A top Iranian commander has claimed the country is now a superpower and that the United States and “even greater powers will not dare do anything” to it, following the April 22 launch of Iran’s first military satellite.

In an interview with Iran’s Channel 2 last week, Amir Ali Hajizadeh, commander of the Revolutionary Guards’ Aerospace Force, said that the Iranian satellite could now pass over the United States and other countries that its planes cannot fly over.

On its official website, the IRGC said the Noor satellite successfully reached an orbit of 425 kilometers (264 miles) above the Earth’s surface.

The two-stage rocket that launched the satellite took off from Iran’s Central Desert, the IRGC said, without elaborating or saying when exactly the launch took place. The paramilitary force said it used a Ghased, or “Messenger,” satellite carrier to put the device into space, a previously unheard-of system.

“Today, space is open to all. We can get anywhere. [Noor’s] orbit passes over America and many countries over which we cannot fly planes,” Hajizadeh said, in comments translated by the Middle East Media Research Institute (MEMRI).

“Thanks to the grace of God we are a superpower today. I say this decisively. America, and even greater powers, will not dare do anything,” he continued. “With determination and strength, we promise to the Iranian nation that we will advance space technologies. We will grow stronger every day in every field, because this is what the honorable Leader ordered us to do.

“We are responsible for the military fields and we will advance them. We will grow stronger with determination, and God willing, the country will be secure, so that nobody will dare to threaten us or to even give us a threatening look.”

Despite Hajizadeh’s bluster, the head of the US Space Command said earlier this week that the Pentagon believes that Iran’s first successful launch of a military satellite into space does not pose any intelligence threat.

“Iran states it has imaging capabilities — actually, it’s a tumbling webcam in space; unlikely providing intel,” General Jay Raymond said.

Referring back to the January 3 US strike in Iraq that killed the IRGC Quds Force commander Qasem Soleimani, and the subsequent January 8 Iranian strike on US forces in Iraq, Hajizadeh said that America “has a false sense of security.”

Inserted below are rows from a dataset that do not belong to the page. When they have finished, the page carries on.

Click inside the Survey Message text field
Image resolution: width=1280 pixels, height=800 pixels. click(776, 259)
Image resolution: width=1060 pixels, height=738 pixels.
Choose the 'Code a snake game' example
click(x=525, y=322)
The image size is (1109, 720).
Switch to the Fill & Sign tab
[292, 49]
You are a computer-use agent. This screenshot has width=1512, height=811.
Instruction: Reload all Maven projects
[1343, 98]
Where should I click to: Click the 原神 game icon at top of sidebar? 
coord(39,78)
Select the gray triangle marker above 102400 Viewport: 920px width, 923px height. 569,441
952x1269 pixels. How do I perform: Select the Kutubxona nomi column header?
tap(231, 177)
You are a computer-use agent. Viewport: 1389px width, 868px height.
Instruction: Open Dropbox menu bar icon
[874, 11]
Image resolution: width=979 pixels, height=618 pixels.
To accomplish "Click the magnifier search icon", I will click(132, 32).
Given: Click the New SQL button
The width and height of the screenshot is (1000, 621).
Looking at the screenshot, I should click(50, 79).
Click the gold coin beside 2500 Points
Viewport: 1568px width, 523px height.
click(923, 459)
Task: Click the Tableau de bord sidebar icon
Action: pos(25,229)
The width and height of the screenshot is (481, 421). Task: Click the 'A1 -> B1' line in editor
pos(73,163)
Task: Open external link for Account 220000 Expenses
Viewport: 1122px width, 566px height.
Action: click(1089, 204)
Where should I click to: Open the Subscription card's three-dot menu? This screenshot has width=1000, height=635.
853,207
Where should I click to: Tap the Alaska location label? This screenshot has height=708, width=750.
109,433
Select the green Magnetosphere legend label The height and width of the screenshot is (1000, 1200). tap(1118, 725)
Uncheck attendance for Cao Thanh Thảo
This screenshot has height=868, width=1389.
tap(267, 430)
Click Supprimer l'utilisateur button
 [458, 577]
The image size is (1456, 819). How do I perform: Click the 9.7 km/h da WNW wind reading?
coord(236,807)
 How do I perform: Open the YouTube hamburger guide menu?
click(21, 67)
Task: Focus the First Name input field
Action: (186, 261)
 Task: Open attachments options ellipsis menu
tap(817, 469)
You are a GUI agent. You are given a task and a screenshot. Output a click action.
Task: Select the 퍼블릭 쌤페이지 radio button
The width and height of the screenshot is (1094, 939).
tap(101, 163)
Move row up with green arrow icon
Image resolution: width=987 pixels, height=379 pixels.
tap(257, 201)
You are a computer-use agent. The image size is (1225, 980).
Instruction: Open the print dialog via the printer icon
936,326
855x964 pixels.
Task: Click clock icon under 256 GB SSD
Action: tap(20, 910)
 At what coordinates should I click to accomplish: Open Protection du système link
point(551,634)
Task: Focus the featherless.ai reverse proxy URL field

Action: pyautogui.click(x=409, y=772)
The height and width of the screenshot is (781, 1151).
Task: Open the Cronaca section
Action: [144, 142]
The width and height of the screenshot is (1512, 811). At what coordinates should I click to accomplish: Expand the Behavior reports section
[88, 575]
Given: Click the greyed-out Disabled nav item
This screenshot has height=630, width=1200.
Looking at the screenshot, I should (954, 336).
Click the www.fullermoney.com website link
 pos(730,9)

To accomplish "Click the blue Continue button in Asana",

“I do not know about Trump’s advisers. They were falsely confident that Iran would not respond [to Soleimani’s assassination]. They had been certain of this, but a few days after [Soleimani’s] martyrdom, when they felt that people were chanting slogans of revenge, they began to worry, and they said: ‘If Iran does anything we will target 52 locations!’”

Hajizadeh added that Iran had been ready to strike 400 targets if the US had responded to its missile attack on the Ayn Al-Assad base. “That was our plan. We said that they would respond within 20-30 minutes and that if they respond, we would strike 400 targets.”